* Official death toll rises to 700 from previous 429
* Up to countries to decide measures such as school closures
GENEVA, July 21 (Reuters) - The H1N1 virus has killed more than 700 people worldwide since emerging in April, and countries could consider closing schools to slow its spread, the World Health Organisation (WHO) said on Tuesday.
The WHO, whose previous death toll was 429 two weeks ago, also said it was up to national health authorities to decide what measures they impose to slow the spread of the new strain.
British researchers writing in the journal Lancet Infectious Diseases said on Monday that governments needed to draft plans for when and how to close schools if the swine flu pandemic worsens.
“School closure is one of the mitigation measures that could be considered by countries,” WHO spokeswoman Alphaluck Bhatiasevi told a news briefing.
“As WHO has been saying, different countries would be facing the pandemic at different levels at different times. So it is really up to countries to consider what mitigation measures suit them in regard to the situation in individual countries.”
The U.N. agency, which declared an H1N1 influenza pandemic on June 11, said last week it was the fastest-moving pandemic ever and now pointless to count every case.

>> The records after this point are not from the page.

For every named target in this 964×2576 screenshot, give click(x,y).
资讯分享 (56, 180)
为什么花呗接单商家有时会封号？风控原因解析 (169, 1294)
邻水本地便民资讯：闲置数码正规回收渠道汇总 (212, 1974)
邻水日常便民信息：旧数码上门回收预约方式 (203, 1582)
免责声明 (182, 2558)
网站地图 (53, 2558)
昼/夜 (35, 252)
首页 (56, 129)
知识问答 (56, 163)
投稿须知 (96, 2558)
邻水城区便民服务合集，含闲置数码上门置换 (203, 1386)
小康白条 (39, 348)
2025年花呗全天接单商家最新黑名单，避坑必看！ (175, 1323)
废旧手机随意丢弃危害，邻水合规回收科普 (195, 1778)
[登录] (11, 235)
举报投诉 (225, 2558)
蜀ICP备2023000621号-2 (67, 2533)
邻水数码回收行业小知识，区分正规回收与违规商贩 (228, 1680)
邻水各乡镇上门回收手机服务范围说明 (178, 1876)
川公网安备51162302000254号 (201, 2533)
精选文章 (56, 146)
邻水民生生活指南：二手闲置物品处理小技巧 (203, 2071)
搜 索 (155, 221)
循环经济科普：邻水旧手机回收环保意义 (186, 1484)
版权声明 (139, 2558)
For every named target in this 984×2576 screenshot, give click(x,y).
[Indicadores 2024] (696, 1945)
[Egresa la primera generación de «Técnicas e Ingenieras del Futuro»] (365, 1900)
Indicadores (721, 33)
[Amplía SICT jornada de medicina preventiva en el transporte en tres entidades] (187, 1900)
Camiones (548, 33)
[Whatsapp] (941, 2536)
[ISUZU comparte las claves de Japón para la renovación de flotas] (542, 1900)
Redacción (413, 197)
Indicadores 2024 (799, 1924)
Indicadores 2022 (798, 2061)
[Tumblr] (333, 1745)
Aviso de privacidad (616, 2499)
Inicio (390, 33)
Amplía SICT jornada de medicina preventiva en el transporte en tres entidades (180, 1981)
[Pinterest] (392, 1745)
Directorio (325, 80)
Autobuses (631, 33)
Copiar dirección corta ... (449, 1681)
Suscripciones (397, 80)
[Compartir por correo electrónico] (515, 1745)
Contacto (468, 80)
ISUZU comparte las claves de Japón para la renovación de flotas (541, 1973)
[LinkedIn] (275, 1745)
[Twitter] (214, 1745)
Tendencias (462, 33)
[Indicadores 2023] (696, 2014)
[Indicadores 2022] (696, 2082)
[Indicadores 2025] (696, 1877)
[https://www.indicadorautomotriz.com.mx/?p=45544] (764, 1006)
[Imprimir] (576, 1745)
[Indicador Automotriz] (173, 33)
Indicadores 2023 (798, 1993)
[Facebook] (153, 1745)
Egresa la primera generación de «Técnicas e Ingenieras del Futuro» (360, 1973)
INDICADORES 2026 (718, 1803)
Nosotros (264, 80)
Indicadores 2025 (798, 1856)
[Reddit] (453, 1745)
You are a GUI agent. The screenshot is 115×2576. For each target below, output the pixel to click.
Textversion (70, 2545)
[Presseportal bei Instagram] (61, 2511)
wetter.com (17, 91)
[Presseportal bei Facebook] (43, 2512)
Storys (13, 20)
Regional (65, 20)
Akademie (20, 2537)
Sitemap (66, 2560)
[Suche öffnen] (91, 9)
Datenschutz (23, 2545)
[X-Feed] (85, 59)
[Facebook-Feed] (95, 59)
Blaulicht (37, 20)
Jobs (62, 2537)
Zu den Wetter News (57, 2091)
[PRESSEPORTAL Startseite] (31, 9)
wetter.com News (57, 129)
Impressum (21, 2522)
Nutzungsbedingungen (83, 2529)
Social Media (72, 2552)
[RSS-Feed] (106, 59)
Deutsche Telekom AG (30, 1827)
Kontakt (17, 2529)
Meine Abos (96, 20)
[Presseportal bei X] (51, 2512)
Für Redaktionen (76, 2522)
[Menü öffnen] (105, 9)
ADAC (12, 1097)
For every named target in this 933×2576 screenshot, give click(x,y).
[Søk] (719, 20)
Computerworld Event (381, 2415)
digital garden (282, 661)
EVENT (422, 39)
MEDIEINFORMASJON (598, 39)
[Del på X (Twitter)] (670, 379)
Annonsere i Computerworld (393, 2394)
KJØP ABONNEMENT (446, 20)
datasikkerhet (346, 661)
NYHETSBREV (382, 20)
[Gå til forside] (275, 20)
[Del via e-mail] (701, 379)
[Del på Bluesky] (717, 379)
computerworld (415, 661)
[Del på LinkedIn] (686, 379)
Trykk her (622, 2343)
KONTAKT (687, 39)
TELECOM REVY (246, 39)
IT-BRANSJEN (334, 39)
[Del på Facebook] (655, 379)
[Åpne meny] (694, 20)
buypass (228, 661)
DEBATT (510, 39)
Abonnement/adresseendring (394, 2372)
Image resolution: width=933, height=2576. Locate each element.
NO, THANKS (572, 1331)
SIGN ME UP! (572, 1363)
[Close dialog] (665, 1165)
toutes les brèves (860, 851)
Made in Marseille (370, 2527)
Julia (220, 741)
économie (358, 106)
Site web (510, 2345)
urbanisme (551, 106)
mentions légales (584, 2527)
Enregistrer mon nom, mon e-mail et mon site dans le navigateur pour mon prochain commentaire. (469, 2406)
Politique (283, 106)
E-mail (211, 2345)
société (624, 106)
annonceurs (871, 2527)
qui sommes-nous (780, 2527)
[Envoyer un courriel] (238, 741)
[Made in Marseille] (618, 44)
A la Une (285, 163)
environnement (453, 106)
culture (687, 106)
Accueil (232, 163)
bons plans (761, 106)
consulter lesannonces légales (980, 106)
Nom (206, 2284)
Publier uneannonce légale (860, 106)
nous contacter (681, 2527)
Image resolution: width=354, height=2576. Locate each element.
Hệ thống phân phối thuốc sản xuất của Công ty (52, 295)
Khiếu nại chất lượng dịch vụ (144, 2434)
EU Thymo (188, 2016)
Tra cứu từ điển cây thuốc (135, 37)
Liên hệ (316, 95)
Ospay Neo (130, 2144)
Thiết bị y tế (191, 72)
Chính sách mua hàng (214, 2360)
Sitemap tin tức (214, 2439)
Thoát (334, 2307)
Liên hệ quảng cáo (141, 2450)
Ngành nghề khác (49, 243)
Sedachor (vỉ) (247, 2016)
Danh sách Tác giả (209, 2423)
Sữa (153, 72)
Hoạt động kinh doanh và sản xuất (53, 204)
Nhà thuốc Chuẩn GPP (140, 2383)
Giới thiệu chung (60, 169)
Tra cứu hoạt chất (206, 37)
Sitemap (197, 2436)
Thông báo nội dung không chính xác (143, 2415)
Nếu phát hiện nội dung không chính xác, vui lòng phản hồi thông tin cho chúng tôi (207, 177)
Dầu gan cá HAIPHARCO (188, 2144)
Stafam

It told countries to stop reporting individual cases and concentrate on mitigation measures and detecting any unusual patterns of disease or spike in rates of absenteeism.
Some 125,000 laboratory-confirmed cases have been reported worldwide as of Tuesday, Bhatiasevi told Reuters.
A network of independent experts is doing mathematical modelling studies to project what kind of cost-effective and beneficial mitigation measures countries can implement, according to the spokeswoman.
The WHO is coordinating the group, composed of mathematicians, epidemiologists and virologists, she said.
The new flu strain can be treated by antivirals such as Roche Holding’s ROG.VX Tamiflu or GlaxoSmithKline (GSK.L)’s Relenza, but many patients recover without medical treatment.